Asset retirement obligations represent legal obligations associated with the retirement of a tangible long-lived asset. The Companys asset retirement
obligations are primarily associated with leasehold improvements that we are contractually obligated to remove at the end of a lease to comply with the lease
agreement. When such an obligation exists, the Company recognizes an asset retirement obligation at the inception of a lease at its estimated fair value. The
asset retirement obligation is recorded in current liabilities or non-current liabilities (based on the expected timing of payment of the related costs) and is
subsequently adjusted for any changes in estimates. The associated estimated asset retirement costs are capitalized as part of the carrying amount of the long-
lived asset and depreciated over its useful life. As of the end of fiscal 2014 and fiscal 2013, the Company had asset retirement obligations of $18,351 and
$16,497, respectively, primarily classified within other non-current liabilities in the Company's consolidated balance sheets.

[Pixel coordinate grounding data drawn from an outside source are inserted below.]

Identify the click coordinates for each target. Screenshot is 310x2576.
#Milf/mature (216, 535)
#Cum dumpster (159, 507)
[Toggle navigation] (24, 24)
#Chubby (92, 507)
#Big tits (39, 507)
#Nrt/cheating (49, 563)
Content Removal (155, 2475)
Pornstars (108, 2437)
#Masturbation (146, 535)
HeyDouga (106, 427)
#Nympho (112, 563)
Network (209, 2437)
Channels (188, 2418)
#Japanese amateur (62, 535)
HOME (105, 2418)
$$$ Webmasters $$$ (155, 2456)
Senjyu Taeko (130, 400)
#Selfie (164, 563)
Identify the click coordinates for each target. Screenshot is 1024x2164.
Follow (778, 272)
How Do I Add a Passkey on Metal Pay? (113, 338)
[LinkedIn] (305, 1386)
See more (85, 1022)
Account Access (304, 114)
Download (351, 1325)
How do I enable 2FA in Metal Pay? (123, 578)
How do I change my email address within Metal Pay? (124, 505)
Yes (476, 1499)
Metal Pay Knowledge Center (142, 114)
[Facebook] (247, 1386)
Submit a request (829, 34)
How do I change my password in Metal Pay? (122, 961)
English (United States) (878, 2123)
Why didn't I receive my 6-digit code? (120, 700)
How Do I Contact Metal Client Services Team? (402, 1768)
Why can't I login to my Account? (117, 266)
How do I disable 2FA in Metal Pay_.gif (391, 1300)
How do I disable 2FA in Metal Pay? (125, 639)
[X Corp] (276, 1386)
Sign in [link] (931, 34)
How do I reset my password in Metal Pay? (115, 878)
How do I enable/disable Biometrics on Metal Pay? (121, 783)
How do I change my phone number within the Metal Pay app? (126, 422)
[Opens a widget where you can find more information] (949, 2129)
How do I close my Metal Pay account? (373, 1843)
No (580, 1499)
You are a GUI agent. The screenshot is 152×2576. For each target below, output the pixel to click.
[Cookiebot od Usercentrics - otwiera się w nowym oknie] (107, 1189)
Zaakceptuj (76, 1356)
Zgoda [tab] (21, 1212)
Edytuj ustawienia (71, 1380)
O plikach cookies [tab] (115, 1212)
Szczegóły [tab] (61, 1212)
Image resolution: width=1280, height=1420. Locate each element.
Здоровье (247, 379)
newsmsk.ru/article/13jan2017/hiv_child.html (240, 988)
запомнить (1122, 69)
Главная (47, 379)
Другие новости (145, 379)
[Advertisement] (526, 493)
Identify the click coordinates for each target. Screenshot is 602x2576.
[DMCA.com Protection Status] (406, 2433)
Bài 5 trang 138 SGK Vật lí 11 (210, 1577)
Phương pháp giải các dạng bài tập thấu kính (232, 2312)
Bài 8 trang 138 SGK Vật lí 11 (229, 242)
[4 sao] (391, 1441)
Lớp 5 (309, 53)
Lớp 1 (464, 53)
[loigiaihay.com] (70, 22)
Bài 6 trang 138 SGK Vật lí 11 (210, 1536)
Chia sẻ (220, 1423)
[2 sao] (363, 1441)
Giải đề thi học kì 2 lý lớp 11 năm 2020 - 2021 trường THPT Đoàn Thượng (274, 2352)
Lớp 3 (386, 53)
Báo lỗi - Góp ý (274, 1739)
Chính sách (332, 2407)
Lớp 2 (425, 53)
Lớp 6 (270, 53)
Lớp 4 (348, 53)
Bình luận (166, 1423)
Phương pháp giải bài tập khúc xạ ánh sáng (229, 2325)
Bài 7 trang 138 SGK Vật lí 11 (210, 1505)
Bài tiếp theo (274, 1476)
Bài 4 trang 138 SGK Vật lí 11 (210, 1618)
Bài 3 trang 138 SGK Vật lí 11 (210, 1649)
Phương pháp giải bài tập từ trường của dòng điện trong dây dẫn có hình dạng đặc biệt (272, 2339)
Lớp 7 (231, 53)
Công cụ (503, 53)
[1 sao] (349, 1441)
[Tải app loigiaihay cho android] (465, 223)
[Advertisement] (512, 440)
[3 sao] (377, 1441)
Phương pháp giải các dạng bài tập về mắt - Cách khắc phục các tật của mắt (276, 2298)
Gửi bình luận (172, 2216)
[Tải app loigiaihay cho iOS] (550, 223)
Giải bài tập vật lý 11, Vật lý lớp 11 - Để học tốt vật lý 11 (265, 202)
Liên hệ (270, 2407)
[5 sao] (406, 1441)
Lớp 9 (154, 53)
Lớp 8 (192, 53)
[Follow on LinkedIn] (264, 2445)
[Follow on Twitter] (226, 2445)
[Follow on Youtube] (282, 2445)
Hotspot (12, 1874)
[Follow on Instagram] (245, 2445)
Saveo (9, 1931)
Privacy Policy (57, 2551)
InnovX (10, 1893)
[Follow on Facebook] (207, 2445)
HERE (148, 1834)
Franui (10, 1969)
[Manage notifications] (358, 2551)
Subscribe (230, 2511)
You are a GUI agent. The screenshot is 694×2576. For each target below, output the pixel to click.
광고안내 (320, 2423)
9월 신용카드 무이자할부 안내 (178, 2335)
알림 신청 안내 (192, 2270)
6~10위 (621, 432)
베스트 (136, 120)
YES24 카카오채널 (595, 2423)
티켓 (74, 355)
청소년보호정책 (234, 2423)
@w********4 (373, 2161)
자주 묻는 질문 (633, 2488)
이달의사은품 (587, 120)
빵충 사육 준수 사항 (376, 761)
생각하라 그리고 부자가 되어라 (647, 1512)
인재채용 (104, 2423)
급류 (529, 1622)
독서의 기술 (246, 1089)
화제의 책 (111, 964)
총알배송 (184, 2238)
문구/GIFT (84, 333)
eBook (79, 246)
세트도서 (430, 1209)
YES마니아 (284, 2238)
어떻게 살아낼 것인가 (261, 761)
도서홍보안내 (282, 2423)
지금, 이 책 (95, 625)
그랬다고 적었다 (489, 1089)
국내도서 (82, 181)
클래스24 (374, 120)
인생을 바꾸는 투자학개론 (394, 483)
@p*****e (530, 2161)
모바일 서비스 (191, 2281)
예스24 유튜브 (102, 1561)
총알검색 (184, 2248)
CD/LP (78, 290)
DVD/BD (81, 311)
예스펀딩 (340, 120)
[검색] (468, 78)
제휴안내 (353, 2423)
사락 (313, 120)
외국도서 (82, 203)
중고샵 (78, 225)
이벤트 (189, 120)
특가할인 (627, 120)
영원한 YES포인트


Goodwill and certain other intangible assets deemed to have indefinite useful lives are not amortized, but are assessed for impairment at least annually.
The Company has no finite-lived intangible assets.
The Company uses a quantitative goodwill impairment test, which is a two-step process. The first step is to identify the existence of potential impairment
by comparing the fair value of each reporting unit with its carrying value, including goodwill. If the fair value of a reporting unit exceeds its carrying value,
the reporting unit's goodwill is considered not to be impaired and performance of the second step of the quantitative goodwill impairment test is unnecessary.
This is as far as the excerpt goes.